I looked around sceptically, but as there was an actual sign for Larne I thought, ‘Fair enough, that’s what we’ll do,’ and it all looked fine. There were streetlights and houses and even a mini roundabout. There was a white line up the middle of the road. These are all good things, in my book. ‘Not far from Larne now,’ I told Sadie, companionably, just a little while before all of those things, the signs that we were nearing a major town, slowly but very definitely disappeared one by one. ‘So, you’re taking me back more or less the way we came,’ I said, ‘over the hump-back bridge?’ and Sadie said nothing. The houses fell away. In the headlights, I could see trees. It wasn’t long before the gears began to strain. There was no bridge. There were no cars. There was no sign of Larne. The road had become a single track. There was no place to stop and turn the car around. ‘Sadie?’ I said, and Sadie said nothing. On the screen the next turn-off was seven miles away. The terrain, what I could see of it, was unquestionably mountainous. There wasn’t a sign of a living soul in sight. She’d done it again and I’d let her. So I did the only thing I could. I switched on The Late Show and Cherry McIlwaine and I listened to her liquid voice and to Van Morrison and I glanced nervously at the fuel gauge and I told myself it would be okay.
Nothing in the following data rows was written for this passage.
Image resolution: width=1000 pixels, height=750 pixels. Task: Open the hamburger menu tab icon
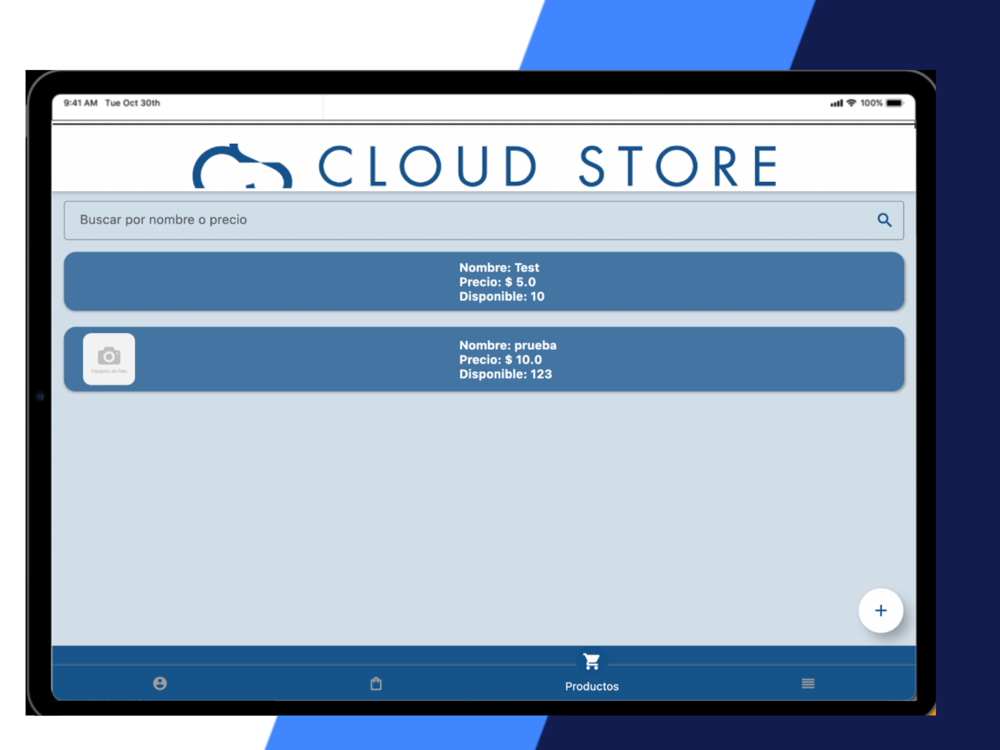(x=808, y=684)
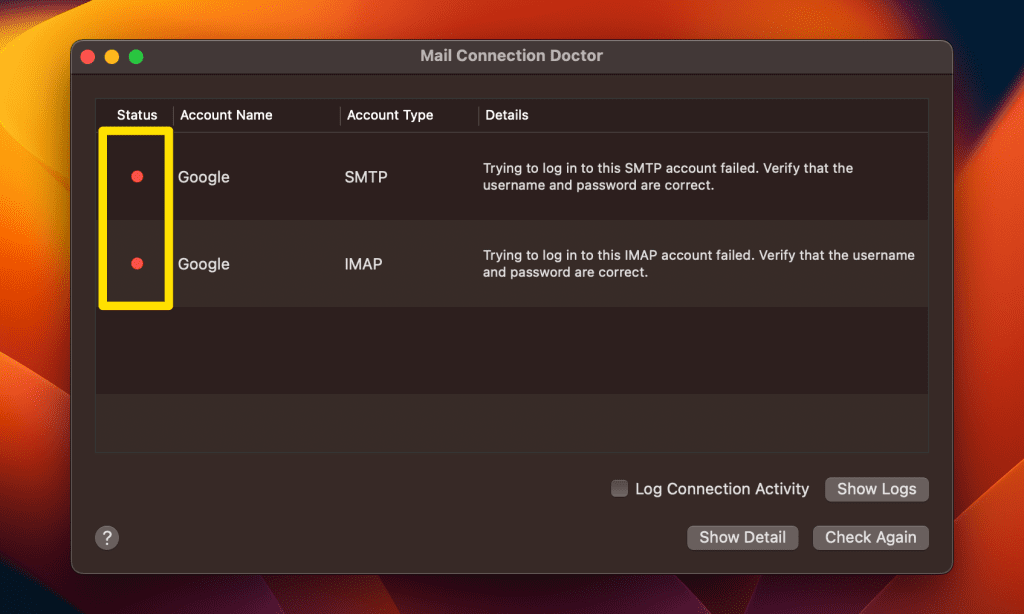The width and height of the screenshot is (1024, 614).
Task: Click the Details column header
Action: click(x=507, y=115)
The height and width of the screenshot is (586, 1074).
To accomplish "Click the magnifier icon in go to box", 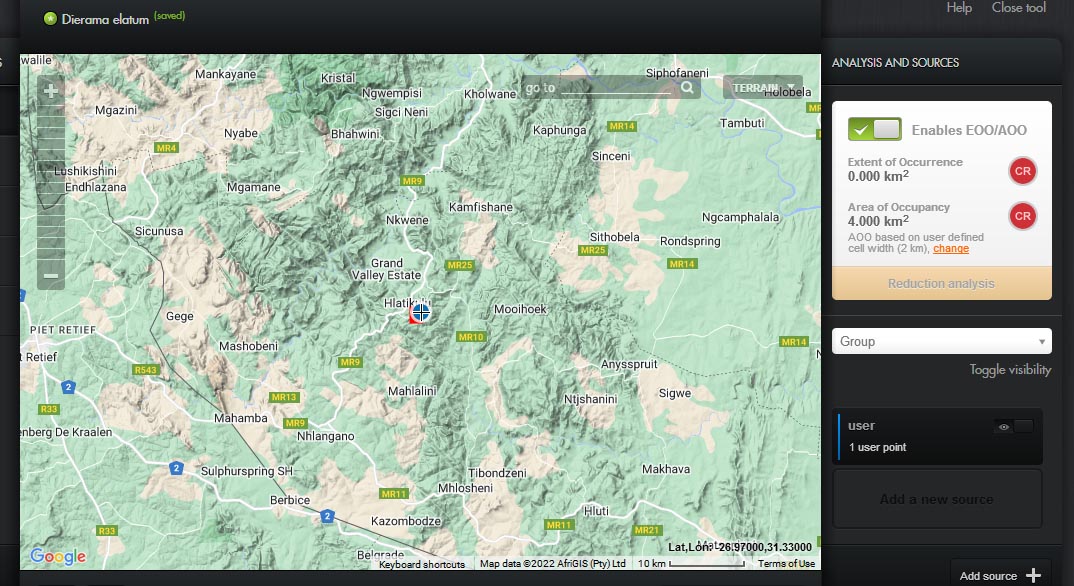I will point(687,88).
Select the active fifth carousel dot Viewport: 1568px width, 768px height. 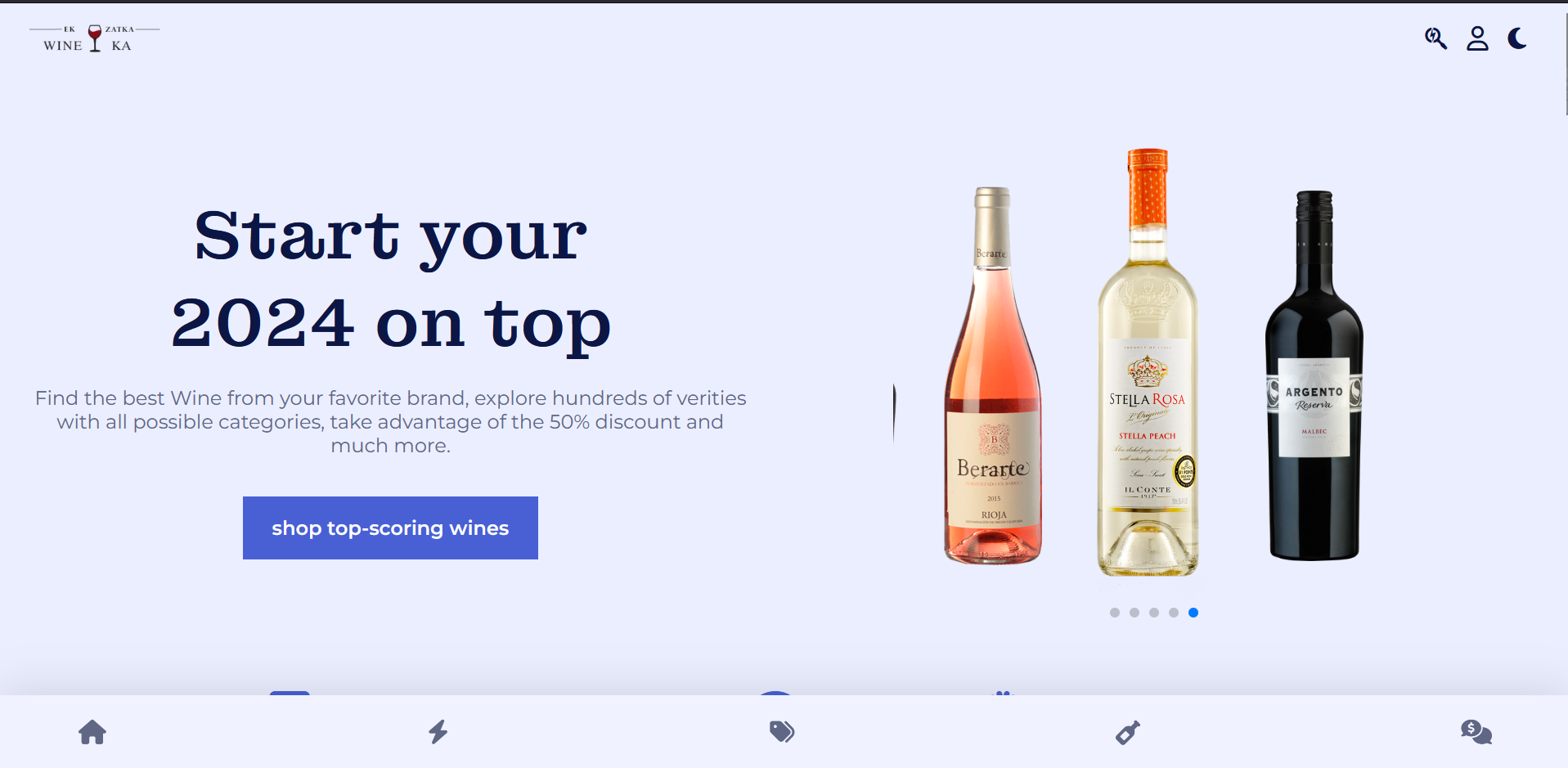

And it was, of course it was. After several tortuous black winding miles the road improved and then there were lights. Never before in the long history of Antrim has a traveller been so glad to see Broughshane. I actually whooped aloud at the traffic island. And the M2? Well, I was in an ecstasy of relief. Here’s a picture of the beautiful card given to me by The Ballygally Book Group and designed by the talented Emma Whitehead of Top Floor Art. It features a butterfly-shaped cut-out from a map of the north coast that pinpoints Portstewart, the setting for The Butterfly Cabinet. It couldn’t be more perfect. Except maybe, Emma (and this is not a criticism you understand, you couldn’t possibly have known) if you’d chosen a section of map further round to the east, it would have been quite useful to have on my way home.
There are a couple of events coming up in the next ten days or so: a free Writing Workshop in Larne (everyone welcome, but only 12 places so book ahead) and a Reading in Galway (also free and, even better, the venue has a wine licence). Details below, including links to publications and prizes that may be of interest. Maybe see you at one or the other?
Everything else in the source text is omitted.